Sam Sammis, a Randolph commercial real estate owner, said he’s detected a different frame of mind in the town toward development since he attempted a few years ago to build a mix-used development west of I-89 at Exit 4 and was battled by conservation groups to whom he eventually sold the property.

“I realized they were going to appeal my Act 250 application until I was in the grave,” Sammis said.

But he’s detected a change.

“I’ve seen more positive things happening. We’re on the upswing,” he said.

After the engineering firm Sanborn & Head vacated Sammis’ office building at 2 South Main St., he converted their former second floor offices into a co-working space with shared conference rooms and 17 mini-offices and last fall began renting the units for $200 to $400 per month.
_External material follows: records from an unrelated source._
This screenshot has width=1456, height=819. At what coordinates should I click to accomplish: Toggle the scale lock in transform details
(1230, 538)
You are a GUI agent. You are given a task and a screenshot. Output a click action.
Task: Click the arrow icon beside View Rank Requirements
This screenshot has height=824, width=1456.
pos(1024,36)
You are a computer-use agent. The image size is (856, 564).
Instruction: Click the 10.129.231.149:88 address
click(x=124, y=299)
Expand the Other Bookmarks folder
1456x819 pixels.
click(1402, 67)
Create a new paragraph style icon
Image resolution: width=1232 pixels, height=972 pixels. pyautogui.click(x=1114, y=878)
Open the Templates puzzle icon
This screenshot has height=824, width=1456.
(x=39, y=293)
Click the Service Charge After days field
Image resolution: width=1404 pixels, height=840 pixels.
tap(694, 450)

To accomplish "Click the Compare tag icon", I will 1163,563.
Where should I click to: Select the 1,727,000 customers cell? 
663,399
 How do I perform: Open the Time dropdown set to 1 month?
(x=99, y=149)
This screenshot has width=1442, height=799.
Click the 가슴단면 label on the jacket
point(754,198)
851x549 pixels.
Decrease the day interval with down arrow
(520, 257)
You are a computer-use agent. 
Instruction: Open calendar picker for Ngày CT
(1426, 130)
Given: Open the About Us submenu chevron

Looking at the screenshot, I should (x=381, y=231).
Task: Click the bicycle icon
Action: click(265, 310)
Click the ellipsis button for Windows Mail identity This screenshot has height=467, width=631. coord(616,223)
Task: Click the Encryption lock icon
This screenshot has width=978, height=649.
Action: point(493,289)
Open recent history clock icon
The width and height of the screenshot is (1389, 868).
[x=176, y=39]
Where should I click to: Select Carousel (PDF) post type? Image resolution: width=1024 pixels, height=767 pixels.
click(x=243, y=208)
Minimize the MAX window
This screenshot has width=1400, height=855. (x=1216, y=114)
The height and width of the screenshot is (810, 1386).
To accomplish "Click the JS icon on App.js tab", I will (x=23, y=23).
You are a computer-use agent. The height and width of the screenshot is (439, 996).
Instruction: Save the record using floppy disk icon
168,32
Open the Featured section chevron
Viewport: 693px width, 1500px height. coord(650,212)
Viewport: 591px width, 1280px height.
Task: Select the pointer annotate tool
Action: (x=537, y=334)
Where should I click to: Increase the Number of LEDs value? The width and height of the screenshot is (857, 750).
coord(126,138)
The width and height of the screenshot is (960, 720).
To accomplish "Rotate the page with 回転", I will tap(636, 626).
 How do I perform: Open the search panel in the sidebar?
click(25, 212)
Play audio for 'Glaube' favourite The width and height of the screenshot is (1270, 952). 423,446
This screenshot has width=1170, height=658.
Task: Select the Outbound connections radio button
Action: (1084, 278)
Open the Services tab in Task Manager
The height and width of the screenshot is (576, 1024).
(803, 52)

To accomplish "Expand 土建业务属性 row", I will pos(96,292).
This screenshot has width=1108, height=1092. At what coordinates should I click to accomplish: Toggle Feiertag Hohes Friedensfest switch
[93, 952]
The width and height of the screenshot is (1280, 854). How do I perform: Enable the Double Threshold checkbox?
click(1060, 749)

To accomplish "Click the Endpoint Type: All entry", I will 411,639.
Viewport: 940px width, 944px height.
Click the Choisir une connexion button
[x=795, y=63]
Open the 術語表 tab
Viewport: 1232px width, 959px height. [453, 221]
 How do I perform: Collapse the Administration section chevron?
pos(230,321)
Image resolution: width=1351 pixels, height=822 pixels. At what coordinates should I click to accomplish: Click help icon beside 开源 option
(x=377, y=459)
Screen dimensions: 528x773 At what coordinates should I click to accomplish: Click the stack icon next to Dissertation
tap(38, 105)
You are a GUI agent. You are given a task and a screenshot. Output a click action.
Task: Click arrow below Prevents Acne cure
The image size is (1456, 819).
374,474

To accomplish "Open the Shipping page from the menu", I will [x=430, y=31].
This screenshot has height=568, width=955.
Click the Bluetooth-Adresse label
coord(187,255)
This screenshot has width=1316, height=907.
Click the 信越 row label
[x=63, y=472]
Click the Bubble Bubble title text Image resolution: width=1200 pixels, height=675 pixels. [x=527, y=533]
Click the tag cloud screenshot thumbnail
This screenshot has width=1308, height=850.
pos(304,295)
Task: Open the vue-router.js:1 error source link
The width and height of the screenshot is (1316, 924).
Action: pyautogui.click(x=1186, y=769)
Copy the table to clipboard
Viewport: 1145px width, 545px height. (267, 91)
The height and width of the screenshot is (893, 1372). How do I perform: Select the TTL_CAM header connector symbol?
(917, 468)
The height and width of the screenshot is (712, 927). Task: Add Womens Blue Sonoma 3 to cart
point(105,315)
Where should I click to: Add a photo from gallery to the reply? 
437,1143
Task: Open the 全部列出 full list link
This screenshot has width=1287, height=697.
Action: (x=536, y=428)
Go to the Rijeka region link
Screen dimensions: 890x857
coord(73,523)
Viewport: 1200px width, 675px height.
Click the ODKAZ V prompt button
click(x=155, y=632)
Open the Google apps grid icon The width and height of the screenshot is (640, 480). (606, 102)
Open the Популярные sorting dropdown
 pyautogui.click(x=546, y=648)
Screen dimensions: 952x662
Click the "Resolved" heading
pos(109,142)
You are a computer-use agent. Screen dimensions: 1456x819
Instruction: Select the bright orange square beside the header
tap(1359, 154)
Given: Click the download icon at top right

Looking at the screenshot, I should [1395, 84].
He now has 13 of the units rented; tenants include three lawyers, a nurse-midwife, a mediator and a financial manager.

When it comes to being a destination for recreational sports, Selectboard chairwoman Trini Brassard said she would like to see the town weigh ideas that would attract ATV riders on trail and class 4 road networks, similar to what Island Pond, Vt., has done in the Northeast Kingdom. She said that community has demonstrated that it’s feasible to balance environmental and conservation concerns with the off-road sports vehicles.

“We love motorized sports,” she told Scott and others who had crammed inside the downtown Randolph building that Rae wants to be a hub for outdoor recreation in the area.

“We’d love to have a racetrack,” she volunteered to laughter among the attendees, although she noted that such an idea might face some stiff opposition.

“You can imagine, given what happened with the hotel (at Exit 4), how difficult that would be to permit,” Brassard said.